Yazid me laisse un message : il me donne une semaine pour revenir
assumer mes responsabilités. Mais cela fait cinq ans que je n’ai plus
de salaire, ma famille me soutient à bouts de bras, j’ai perdu toute
crédibilité aux yeux de tous… Là-bas, la situation est de plus en plus
chaotique… Je ne peux pas y aller.
L’arrestation tourne mal, et Ziad réussit à s’enfuir. Il se réfugie
dans les montagnes, sur un terrain appartenant à son père, non loin de
la bourgade d’al-Rahidah. Il vivra là-bas toutes les années suivantes,
en mendiant dans le souk. Moi je m'installe à Sète pour prendre un
nouveau départ, et peut-être l’aider un jour.
2014-2019
En mars 2015 quand la guerre éclate, les armées convergent d’emblée vers Taez : une ville qu’aucune des deux parties ne peut se permettre de perdre, mais qu’aucune ne veut vraiment gagner (pour ne pas s’encombrer de ses aspirations démocratiques).
« Taez
et les contradictions postcoloniales » (version courte)
« Taez et les contradictions
académiques » (version longue)
Soumise à un blocus alimentaire et à des bombardements, la ville se vide.
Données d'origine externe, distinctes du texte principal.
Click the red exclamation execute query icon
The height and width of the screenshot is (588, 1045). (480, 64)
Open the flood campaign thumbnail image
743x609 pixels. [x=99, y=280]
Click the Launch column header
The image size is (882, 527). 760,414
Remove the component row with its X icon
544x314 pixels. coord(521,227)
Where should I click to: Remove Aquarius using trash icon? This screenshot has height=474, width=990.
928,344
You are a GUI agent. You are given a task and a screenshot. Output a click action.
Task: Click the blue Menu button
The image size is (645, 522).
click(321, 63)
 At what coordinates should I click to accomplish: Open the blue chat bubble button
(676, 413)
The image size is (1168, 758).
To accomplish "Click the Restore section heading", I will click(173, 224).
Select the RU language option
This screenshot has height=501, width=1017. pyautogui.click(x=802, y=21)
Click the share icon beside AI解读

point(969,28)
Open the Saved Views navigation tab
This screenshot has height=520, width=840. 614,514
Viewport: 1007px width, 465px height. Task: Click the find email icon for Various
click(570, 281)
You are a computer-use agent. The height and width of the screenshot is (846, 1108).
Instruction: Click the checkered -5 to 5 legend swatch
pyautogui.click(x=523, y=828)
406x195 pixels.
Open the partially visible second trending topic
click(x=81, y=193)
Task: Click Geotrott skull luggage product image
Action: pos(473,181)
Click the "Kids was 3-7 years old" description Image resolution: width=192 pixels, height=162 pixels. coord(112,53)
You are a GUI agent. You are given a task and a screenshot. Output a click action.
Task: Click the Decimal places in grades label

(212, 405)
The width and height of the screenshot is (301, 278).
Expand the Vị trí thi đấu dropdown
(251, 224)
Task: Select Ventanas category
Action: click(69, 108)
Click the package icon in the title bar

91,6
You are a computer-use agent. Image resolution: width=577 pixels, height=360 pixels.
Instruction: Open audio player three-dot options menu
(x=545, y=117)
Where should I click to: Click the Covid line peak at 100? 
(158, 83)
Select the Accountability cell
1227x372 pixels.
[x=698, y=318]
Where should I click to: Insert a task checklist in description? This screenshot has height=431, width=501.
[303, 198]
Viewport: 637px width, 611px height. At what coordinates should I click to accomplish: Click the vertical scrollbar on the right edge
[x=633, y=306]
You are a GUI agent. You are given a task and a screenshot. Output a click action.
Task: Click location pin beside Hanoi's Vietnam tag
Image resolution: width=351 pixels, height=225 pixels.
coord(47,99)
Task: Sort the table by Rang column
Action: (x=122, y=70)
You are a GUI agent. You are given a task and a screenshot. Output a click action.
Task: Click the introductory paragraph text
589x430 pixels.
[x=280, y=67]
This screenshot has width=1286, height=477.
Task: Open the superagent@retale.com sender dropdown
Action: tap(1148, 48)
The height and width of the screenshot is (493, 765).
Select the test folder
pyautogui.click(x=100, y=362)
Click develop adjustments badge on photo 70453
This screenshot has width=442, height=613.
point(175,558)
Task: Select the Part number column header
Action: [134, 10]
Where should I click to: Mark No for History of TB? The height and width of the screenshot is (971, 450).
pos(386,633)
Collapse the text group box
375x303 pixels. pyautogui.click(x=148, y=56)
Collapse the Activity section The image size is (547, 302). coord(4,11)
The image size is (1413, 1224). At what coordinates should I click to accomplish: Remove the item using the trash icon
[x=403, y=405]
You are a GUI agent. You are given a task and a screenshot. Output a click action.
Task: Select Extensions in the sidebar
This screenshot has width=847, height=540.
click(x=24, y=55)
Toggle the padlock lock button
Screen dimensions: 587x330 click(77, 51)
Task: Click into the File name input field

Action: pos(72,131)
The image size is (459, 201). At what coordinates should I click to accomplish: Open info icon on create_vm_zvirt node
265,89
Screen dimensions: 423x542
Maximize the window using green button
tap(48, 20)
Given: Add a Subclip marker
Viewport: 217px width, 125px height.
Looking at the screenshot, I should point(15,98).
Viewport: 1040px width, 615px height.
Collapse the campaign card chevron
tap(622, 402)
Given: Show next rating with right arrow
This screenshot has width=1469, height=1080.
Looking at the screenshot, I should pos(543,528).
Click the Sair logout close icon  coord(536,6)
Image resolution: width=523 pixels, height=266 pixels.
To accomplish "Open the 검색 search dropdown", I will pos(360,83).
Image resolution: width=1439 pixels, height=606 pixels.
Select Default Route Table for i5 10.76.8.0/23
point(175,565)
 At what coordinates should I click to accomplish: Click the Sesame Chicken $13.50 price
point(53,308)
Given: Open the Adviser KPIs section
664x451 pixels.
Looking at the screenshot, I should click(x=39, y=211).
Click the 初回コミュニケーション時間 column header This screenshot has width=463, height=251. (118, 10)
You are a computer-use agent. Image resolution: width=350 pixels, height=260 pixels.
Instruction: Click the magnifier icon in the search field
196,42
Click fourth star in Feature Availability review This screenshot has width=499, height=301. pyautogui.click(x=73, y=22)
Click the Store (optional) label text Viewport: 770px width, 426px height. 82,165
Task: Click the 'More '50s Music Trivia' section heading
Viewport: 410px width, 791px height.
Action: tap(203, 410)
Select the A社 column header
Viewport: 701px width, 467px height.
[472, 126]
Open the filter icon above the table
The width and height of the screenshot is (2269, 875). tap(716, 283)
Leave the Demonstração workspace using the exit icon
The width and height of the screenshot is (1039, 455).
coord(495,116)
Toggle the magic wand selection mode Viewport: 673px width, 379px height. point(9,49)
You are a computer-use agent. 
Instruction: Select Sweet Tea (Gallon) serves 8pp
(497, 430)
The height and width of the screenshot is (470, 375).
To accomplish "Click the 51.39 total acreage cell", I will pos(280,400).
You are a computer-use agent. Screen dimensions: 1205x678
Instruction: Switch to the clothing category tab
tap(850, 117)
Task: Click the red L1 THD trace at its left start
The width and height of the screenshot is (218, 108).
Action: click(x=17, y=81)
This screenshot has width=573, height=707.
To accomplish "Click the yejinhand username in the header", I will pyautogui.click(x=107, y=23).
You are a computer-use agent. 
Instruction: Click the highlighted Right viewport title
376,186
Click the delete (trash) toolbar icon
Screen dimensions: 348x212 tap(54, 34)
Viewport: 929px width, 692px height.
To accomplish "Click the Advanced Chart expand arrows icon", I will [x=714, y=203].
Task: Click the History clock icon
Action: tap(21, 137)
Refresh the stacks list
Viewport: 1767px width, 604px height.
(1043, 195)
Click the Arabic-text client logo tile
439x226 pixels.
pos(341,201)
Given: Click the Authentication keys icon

À Hawdh al-Ashraf, Yazid s’accroche à son poste de chef de quartier.

En décembre 2017, le Yémen a vraiment touché le fond. Je mets en ligne toutes mes vidéos personnelles, afin qu’on puisse juger sur pièces ce qu’a vraiment été mon interaction avec cette société.
Je poste aussi une vidéo en arabe pour raconter face caméra quelques incidents, survenus à la fin de mon premier séjour, et dont je n’avais jamais parlé : comment « l’homoérotisme » est entré dans cette histoire…
(résumés ultérieurs : 29sep2003 / oct2003 / making of)
« Homoérotisme », « schizophrénie », ne sont que
les symptômes d’une configuration plus générale, et des contradictions
structurelles de la situation ethnographique en contexte
post-colonial. En fait, celles-ci étaient perceptibles dès mon premier
mémoire - que j'avais sous-titré : « une ethnographie du
vide »… Mais en ne voulant pas l’admettre, les sciences sociales
contredisent leur propre démarche scientifique - en me disant par
exemple que « Ziad serait devenu fou de toute façon… ».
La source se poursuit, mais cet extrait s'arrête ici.